C’est devenu une coutume, le temps des chaleurs estivales est celui où les galeries choisissent d’organiser une exposition de groupe. Cette année encore, la galerie Bertrand Grimont propose une prospective par-delà les écuries. Les artistes qui y sont proposés sont tous relativement éloignés les uns des autres, pourtant, leurs travaux parviennent à créer une réjouissante cohérence.

Mois de juillet oblige, on commence la visite par le sous-sol. En bas, Le Rhinocéros – une grande photographie de Thomas Fontaine – ouvre l’exposition. Dans cette image l’artiste compose une narration, une narration biaisée, évidement, mais c’est la règle du jeu. On y voit une femme nue et masquée. Montée sur une estrade, elle ouvre un rideau ; devant elle, une corne de rhinocéros à la substance de cervelle a été substituée à la bougie d’un imposant chandelier d’église. Les éléments de la photographie semblent inviter l’observateur pourtant, la mise en scène, l’estrade, le mur que l’on voit en arrière-plan, indiquent que tout est faux. L’image est en équilibre à la frontière de la séduction facile, mais elle ne franchit pas le pas.

L’espace suivant est uniquement éclairé par une œuvre de Rada Boukova ; elle consiste en un luminaire mural disposé sur une vitre de plexiglas et recouvert d’une peinture écru. Seuls les interstices de la peinture écaillée permettent à la lumière de se diffuser. Entre le mur et la plaque transparente pendouillent – inaccessibles et désuets –  un cordon et son interrupteur. Juste à côté est accrochée une photographie de la même artiste dont la surface est maculée de taches de peinture, brillantes et foncée. L’image, en noir et blanc, montre deux palmiers. Entre lumière tamisée et vacances aux Caraïbes, sur fond de mur en pierres, les deux œuvres se répondent étrangement, comme si l’une et l’autre avaient été les témoins d’un événement dont il ne reste rien si ce n’est des éclaboussures.
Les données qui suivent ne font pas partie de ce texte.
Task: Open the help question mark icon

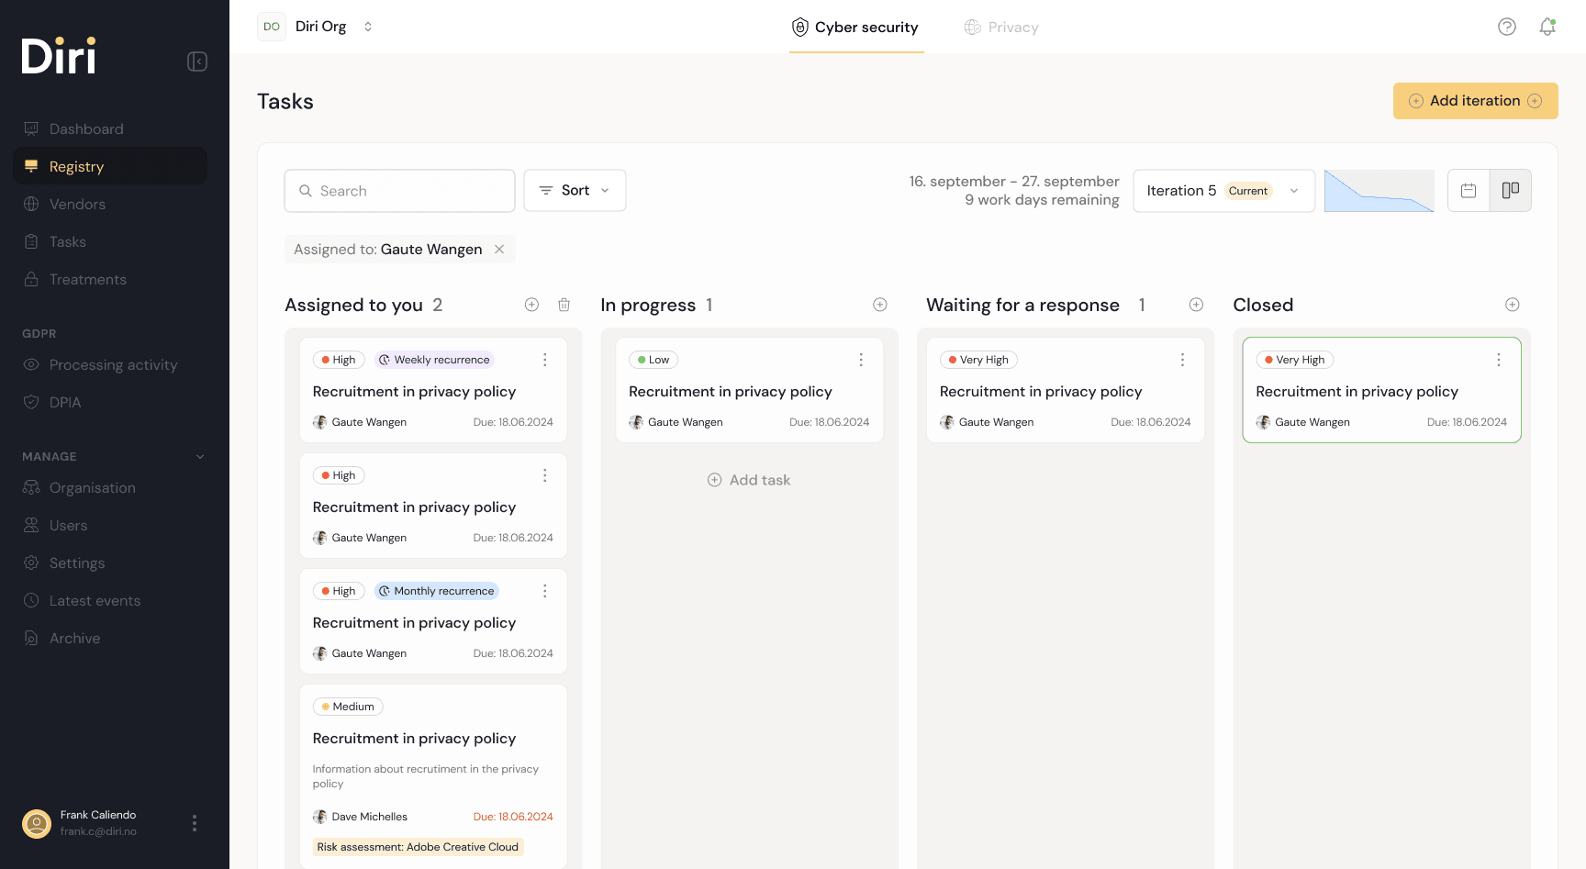Action: (1506, 27)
De retour au rez-de-chaussée, un autre palmier nous attend, encore une photographie, en couleur cette fois-ci. C’est l’œuvre de Gabriel Jones, et elle pourrait avoir été prise dans n’importe quelle station balnéaire de la côte varoise. Le vide qui caractérise cette série, l’absence d’êtres humains et le gazon brûlé par le soleil sont redoublés par la franchise des couleurs qui envahissent et voilent l’image. Sur celle-ci, seul un tout petit morceau de ciel est visible ; il ne dit presque rien, mais il suffit à ce que l’on s’imagine immédiatement qu’il y fait chaud, trop chaud pour l’ennui qui pèse sur cet été.